Court – If, for whatever reason, arbitration is unenforceable, lawsuits must be brought before a court in the State of Utah. Attorney fees will be awarded to the prevailing party.
Severability – If, for whatever reason, an arbitrator or court of competent jurisdiction finds any part of these Conditions to be unenforceable, all other parts will remain in force, and a valid provision which most closely approximates the intent and economic effect of the invalid provision shall be substituted for the invalid provision.
Rights and Remedies – The rights and remedies expressly provided to Flo Flight herein are not exclusive, but are cumulative and in addition to any other remedies at law or equity.

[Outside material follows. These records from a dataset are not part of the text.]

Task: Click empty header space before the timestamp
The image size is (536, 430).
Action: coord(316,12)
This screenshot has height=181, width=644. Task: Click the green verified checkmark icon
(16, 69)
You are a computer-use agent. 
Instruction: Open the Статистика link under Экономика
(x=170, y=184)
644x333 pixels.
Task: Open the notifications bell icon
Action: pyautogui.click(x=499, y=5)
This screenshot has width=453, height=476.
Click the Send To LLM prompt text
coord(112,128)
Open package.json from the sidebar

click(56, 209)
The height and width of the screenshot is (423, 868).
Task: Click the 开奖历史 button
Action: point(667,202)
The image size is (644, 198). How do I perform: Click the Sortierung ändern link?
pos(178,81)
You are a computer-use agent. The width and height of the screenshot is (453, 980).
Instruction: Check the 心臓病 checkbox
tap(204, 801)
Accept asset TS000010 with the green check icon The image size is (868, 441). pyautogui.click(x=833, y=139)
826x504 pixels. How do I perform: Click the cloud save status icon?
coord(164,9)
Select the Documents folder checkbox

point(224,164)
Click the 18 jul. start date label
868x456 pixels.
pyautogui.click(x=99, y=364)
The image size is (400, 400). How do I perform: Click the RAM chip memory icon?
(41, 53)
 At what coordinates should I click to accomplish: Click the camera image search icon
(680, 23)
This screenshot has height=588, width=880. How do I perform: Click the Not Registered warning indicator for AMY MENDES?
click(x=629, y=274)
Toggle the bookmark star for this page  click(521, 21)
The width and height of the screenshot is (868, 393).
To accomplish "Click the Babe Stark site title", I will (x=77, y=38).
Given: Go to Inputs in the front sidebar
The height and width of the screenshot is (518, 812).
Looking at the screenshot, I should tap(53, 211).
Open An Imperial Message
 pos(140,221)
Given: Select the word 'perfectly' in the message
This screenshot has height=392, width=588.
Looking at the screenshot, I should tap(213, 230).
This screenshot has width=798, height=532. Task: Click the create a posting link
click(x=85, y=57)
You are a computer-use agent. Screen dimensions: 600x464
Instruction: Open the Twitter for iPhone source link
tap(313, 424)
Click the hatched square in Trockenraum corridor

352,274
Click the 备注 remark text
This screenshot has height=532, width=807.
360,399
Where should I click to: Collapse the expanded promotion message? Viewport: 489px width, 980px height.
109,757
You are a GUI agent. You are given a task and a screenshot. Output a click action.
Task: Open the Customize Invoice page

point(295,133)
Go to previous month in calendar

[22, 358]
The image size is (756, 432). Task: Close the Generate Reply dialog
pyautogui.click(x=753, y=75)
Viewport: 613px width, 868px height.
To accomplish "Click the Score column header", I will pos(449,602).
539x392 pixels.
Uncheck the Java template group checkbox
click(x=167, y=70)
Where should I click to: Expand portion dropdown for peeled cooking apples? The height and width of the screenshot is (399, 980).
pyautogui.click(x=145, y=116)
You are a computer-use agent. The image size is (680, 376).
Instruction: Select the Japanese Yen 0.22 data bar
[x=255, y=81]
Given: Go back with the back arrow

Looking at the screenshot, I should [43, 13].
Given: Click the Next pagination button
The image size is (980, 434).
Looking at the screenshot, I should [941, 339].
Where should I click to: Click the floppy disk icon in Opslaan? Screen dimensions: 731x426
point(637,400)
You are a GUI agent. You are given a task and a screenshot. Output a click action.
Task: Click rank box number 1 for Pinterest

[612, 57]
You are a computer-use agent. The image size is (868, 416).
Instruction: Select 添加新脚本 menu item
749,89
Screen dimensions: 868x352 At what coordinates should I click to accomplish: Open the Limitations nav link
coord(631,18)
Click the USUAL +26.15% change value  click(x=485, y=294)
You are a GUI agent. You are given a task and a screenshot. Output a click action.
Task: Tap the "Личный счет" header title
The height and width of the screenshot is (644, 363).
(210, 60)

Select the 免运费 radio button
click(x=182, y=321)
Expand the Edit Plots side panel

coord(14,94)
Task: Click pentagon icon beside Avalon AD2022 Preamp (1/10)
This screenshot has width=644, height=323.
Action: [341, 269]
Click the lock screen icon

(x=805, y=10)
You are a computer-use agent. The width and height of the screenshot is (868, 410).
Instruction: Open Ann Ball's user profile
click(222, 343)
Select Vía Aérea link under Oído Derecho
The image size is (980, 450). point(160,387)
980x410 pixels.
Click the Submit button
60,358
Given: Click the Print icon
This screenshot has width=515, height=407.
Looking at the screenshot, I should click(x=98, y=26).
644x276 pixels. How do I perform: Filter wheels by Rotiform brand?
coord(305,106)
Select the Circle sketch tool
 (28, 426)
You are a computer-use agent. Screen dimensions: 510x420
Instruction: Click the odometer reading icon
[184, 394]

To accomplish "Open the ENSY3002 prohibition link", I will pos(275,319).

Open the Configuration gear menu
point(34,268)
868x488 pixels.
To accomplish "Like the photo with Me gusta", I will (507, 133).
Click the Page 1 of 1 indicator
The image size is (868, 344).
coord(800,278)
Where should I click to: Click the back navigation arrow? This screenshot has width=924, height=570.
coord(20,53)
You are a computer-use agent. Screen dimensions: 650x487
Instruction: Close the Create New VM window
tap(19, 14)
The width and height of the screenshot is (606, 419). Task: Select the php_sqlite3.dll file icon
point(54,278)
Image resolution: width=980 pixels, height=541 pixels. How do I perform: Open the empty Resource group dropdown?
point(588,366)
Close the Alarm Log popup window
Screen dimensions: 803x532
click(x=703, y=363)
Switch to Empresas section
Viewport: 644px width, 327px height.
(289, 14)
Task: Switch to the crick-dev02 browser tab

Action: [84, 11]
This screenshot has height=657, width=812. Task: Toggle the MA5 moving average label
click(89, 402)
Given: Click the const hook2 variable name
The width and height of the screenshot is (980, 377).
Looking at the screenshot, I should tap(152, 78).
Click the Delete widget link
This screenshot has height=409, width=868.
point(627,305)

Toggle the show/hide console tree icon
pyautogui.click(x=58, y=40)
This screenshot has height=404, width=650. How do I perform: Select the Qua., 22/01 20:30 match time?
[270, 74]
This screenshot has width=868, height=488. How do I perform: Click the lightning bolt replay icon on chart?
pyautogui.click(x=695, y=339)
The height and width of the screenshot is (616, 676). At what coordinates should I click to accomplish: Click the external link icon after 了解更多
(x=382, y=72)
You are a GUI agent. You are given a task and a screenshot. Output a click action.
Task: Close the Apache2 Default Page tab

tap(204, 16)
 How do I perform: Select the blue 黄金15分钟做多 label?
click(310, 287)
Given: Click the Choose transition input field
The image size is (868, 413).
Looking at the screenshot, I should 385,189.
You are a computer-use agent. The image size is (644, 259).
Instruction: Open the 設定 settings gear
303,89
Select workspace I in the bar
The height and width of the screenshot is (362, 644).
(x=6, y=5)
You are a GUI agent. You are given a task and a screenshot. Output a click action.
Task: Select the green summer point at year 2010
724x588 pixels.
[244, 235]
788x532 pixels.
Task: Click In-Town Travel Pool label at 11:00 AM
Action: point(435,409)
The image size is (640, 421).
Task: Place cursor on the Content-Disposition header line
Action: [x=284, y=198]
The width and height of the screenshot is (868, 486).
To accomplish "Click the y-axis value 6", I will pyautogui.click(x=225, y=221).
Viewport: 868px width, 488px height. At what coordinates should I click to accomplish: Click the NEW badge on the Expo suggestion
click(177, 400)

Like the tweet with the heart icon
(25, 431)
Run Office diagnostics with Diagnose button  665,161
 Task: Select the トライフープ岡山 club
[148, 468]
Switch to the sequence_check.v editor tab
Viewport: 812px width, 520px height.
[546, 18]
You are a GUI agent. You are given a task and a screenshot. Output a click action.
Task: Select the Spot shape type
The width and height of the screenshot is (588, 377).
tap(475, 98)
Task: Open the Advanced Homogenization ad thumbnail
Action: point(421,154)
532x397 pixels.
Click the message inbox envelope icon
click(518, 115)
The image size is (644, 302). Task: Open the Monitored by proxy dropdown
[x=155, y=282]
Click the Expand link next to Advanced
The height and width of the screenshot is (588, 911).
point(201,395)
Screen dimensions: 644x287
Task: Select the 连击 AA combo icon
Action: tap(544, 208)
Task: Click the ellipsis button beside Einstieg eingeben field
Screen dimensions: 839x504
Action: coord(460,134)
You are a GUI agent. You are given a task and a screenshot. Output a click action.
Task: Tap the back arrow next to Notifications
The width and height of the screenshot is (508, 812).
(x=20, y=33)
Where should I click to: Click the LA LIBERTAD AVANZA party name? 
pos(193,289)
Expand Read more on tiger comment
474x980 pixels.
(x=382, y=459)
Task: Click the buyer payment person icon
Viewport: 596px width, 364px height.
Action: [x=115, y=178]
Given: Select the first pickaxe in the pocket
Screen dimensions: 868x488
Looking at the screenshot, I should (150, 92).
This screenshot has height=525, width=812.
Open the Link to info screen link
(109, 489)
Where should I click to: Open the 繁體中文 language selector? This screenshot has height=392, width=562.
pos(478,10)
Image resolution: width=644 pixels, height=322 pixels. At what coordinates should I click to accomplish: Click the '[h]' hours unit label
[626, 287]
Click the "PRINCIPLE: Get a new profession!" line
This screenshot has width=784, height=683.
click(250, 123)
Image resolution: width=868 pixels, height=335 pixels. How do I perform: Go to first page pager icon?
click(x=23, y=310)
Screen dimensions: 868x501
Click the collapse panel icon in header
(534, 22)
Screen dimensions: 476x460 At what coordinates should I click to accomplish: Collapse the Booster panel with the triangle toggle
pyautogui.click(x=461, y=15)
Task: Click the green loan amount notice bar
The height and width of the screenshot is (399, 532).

Limitations Period – With the exception claims by Flo Flight arising from unpaid invoices, any claim(s) between the Parties arising out of this Agreement shall be brought within one year after the accrual of such claim(s). Any such claims not brought within one year of accrual are waived and forever barred.
Buyer has a responsibility to review these Conditions periodically. Flo Flight may revise these Conditions at any time. If Flo Flight makes a change to these Conditions that, in its sole discretion, is material, Flo Flight will update this webpage and may send an email to the address associated with Buyer's account. By continuing to place orders on this website or Flo Flight’s mobile application after those changes become effective, Buyer agrees to be bound by those changes regardless of whether Flo Flight has issued an email notification.
As used in these Terms and Conditions of Sale:
“Agreement” means the version of Flo Flight’s Conditions as of the Effective Date, together with the terms of any credit application and/or credit agreement executed by Buyer and any other agreements, Purchase Orders, invoices signed (or accepted) by Flo Flight and Buyer or oral agreements relating to Services sold or distributed by Flo Flight to Buyer;
“Buyer” means any person, firm, company or entity to whom Flo Flight actually or prospectively supplies or distributes any Services, including (but not limited to) New Account Applicants;
“Conditions” means the terms and conditions set out herein (and as amended from time to time by Flo Flight) and any other conditions and/or terms of sale set out or referred to in Flo Flight’s acknowledgement of order;
“Effective Date” means later of the Revision Date, the date of Buyer’s execution of the New Account Application or the Buyer’s last purchase transaction with Flo Flight;
“Invoice Payment” means any payment submitted by Buyer to Flo Flight for the payment of Services by Buyer from Flo Flight, whether or not Buyer was invoiced in writing or orally;
“New Account Application” means the document signed by a Buyer required to open an account with Flo Flight in order for Buyer to purchase Services;
“Parties” means the Buyer and the Flo Flight collectively. “Party” means either Buyer or Flo Flight, as may be determined by its context;
“Services” means any services Flo Flight agrees to sell or distribute to the Buyer (including any part or parts of them);
“Purchase Order” means any order, whether written or oral, submitted by Buyer to Flo Flight for the purchase of Services;
“Revision Date” means the above stated date when these Conditions were last updated; and
“Flo Flight” means Flo Flight LLC, a Utah limited liability company.